Re: Early Sort/Group resjunk column elimination.

From: Ronan Dunklau <ronan(dot)dunklau(at)aiven(dot)io>
To: James Coleman <jtc331(at)gmail(dot)com>
Cc: PostgreSQL Developers <pgsql-hackers(at)lists(dot)postgresql(dot)org>, Julien Rouhaud <rjuju123(at)gmail(dot)com>
Subject: Re: Early Sort/Group resjunk column elimination.
Date: 2021-07-20 15:47:57
Message-ID: 2961622.EcX9pJ86yZ@aivenronan
Views: Raw Message | Whole Thread | Download mbox | Resend email
Thread:
Lists: pgsql-hackers

Le vendredi 16 juillet 2021, 17:37:15 CEST James Coleman a écrit :
> Thanks for hacking on this; as you're not surprised given I made the
> original suggestion, I'm particularly interested in this for
> incremental sort benefits, but I find the other examples you gave
> compelling also.
>
> Of course I haven't seen code yet, but my first intuition is to try to
> avoid adding extra nodes and teach the (hopefully few) relevant nodes
> to remove the resjunk entries themselves. Presumably in this case that
> would mostly be the sort nodes (including gather merge).
>
> One thing to pay attention to here is that we can't necessarily remove
> resjunk entries every time in a sort node since, for example, in
> parallel mode the gather merge node above it will need those entries
> to complete the sort.

Yes that is actually a concern, especially as the merge node is already
handled specially when applying a projection.

>
> I'm interested to see what you're working on with a patch.

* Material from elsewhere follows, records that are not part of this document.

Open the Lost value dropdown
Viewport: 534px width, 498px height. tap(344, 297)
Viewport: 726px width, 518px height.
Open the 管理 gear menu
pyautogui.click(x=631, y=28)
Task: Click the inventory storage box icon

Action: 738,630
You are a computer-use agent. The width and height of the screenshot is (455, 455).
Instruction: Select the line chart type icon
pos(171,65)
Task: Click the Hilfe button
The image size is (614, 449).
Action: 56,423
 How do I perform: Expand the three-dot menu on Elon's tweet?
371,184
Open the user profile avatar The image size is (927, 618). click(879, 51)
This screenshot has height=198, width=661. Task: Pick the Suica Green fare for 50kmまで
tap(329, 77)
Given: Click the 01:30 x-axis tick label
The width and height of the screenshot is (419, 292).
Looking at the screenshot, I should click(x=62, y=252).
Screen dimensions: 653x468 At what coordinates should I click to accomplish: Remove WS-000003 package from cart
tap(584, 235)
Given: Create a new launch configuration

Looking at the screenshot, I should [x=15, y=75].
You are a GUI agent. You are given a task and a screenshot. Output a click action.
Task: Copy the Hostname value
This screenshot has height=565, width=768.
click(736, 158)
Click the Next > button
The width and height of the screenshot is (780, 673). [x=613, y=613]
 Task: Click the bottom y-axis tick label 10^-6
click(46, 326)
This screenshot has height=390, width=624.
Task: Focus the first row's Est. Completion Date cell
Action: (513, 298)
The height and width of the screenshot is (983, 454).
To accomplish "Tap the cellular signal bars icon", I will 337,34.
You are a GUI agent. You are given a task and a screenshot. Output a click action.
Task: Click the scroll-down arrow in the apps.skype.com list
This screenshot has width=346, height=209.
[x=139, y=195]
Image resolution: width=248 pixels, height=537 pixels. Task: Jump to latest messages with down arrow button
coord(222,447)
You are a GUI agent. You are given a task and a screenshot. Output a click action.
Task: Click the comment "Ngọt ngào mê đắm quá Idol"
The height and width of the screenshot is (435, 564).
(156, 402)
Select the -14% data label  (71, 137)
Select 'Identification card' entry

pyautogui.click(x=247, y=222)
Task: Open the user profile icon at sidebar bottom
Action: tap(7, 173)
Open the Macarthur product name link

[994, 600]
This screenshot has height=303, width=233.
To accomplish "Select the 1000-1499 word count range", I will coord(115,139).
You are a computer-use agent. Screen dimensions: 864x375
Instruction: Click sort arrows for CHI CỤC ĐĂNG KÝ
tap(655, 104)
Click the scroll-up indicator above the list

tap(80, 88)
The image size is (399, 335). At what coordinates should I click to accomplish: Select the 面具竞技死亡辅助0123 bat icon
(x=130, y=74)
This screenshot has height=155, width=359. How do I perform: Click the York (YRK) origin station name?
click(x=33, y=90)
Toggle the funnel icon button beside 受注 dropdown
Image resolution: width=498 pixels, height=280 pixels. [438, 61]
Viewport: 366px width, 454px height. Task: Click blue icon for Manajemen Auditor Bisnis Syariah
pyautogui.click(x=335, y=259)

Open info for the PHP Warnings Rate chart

I am posting this proof-of-concept, for the record, but I don't think the
numerous problems can be solved easily. I tried to teach Sort to use a limited
sort of projection, but it brings its own slate of problems...

Quick list of problems with the current implementation, leaving aside the fact
that it's quite hacky in a few places:

* result nodes are added for numerous types of non-projection-capable paths,
since the above (final) target includes resjunk columns which should be
eliminated.
* handling of appendrel seems difficult, as both ordered and unordered appends
are generated at the same time against the same target
* I'm having trouble understanding the usefulness of a building physical
tlists for SubqueryScans

The second patch is a very hacky way to try to eliminate some generated result
nodes. The idea is to bypass the whole interpreter when using a "simple"
projection which is just a reduction of the number of columns, and teach Sort
and Result to perform it. To do this, I added a parameter to
is_projection_capable_path to make the test depend on the actual asked target:
for a sort node, only a "simple" projection.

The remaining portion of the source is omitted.